Why Standing Doesn't Work

Rishabh R. Dassani:

The first and the most important reason standing doesn’t work is because it isn’t productive. Standing and working at the same time affects overall performance because you’re focusing on two things. Having to distribute your cognitive capacities between standing and working nullifies the benefits you might get from standing alone because only part of your mental resources are going toward your work, thus making you less productive in the end.

An interesting counter argument about standup desks. I disagree with it.

I’ve used a standup desk since 2008. For the first few years it was a standing-only desk. I now use a sit-stand desk. I usually stand between 20% and 40% of the day, although I’ve not timed it, so that’s just a reasonable guess. I don’t buy his conclusion that when standing I’m “focusing on two things.” Not sure how other people feel, but I don’t need to focus on standing. At all. I just stand, in much the same way as I just breath. There’s no need to “distribute cognitive capacities” because standing isn’t that kind of activity. The amount of cognitive load approaches zero anyway.

I choose to stand when I need to sort of “snap out of it” and get some work done. Arguments about how fast I move my mouse or the number of typos I make while standing don’t apply. I work better while standing, and I feel better while standing. Any health benefits are secondary, but I’ll take them!

Our forefathers didn’t use standing/walking desks and they did just fine.

If by “fine” you mean living to the ripe old age of 40 then sure.

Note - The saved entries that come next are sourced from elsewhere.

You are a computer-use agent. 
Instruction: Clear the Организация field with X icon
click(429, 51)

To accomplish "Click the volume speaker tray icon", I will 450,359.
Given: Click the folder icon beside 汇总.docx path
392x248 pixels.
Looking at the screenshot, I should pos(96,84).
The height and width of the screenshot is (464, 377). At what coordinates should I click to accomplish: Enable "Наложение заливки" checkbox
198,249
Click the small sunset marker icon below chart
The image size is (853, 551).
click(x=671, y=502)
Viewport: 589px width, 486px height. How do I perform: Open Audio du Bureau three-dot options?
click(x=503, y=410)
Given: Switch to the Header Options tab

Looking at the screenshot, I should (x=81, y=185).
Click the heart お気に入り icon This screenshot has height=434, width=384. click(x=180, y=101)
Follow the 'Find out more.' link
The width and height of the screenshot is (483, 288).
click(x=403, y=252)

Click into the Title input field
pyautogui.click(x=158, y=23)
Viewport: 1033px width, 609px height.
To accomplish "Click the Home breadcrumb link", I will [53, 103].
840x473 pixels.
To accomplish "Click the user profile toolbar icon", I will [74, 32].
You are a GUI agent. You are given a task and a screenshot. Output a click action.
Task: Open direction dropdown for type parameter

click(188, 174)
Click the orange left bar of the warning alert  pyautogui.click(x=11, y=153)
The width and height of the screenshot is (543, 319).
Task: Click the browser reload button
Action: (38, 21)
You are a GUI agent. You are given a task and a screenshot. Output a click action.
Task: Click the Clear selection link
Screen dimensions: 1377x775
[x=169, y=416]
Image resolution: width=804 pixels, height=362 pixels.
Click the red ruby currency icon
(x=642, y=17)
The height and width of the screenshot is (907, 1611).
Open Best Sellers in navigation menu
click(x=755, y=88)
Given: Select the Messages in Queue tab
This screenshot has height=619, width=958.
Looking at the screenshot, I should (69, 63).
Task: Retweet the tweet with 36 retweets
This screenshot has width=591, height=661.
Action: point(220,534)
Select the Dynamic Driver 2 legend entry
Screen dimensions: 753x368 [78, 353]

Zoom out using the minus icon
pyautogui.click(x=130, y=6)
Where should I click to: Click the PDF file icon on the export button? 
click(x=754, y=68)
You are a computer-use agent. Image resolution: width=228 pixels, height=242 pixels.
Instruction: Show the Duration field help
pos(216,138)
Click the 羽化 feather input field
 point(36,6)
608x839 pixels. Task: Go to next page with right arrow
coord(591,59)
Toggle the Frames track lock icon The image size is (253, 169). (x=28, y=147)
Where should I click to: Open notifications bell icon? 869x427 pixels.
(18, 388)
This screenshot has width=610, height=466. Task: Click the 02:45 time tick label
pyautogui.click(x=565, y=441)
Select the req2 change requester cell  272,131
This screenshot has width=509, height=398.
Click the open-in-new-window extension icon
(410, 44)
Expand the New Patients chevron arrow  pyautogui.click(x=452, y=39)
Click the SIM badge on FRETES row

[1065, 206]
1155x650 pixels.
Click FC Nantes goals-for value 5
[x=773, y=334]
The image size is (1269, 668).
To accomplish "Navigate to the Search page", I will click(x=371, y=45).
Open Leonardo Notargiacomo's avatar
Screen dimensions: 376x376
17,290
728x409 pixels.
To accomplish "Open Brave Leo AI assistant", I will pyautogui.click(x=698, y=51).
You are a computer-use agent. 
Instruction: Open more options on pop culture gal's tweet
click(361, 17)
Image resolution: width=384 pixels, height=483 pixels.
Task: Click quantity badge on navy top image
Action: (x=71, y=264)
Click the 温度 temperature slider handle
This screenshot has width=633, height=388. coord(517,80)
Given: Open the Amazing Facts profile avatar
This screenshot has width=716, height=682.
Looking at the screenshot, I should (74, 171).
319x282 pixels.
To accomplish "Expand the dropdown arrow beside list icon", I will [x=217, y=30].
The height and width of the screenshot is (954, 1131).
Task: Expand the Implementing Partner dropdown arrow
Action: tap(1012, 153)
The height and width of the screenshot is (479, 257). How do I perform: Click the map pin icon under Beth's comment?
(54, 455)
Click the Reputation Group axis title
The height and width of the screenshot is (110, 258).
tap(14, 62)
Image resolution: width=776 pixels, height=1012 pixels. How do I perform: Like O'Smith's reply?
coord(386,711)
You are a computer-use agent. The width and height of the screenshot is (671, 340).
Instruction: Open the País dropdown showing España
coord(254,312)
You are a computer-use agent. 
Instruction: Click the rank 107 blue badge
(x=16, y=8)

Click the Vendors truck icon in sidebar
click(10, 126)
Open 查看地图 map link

I view standing desks and treadmill desks as fads, appearing frequently in the media. I don’t condone their use. Although I’ve never used either of these types of desks, I remain skeptical about them

I read that as, “I don’t like the idea of standup desks so they’re probably bad”. A complaint mentioned in the linked-to Cornell Study was that people didn’t use their sit-stand desks to stand. It’s true, if you don’t use it, you won’t see any benefits. Also, I’m not too concerned about varicose veins.

I’m being harsh. I didn’t intend to, but my gut reaction to what looked to be a weakly-presented dismissal of my beloved standup desk put me off. Normally I enjoy reading his site.

Complaints aside, the overall gist of the article seems perfectly sound:

 If you take nothing else from this three-part series, I want you to sit less than you sleep (<7 hours), and use that as the sole metric for sitting less and living a healthier/less-sedentary lifestyle.

Basically, don’t sit too much and don’t stand too much. That seems right to me. Also read his earlier posts about the problems with sitting.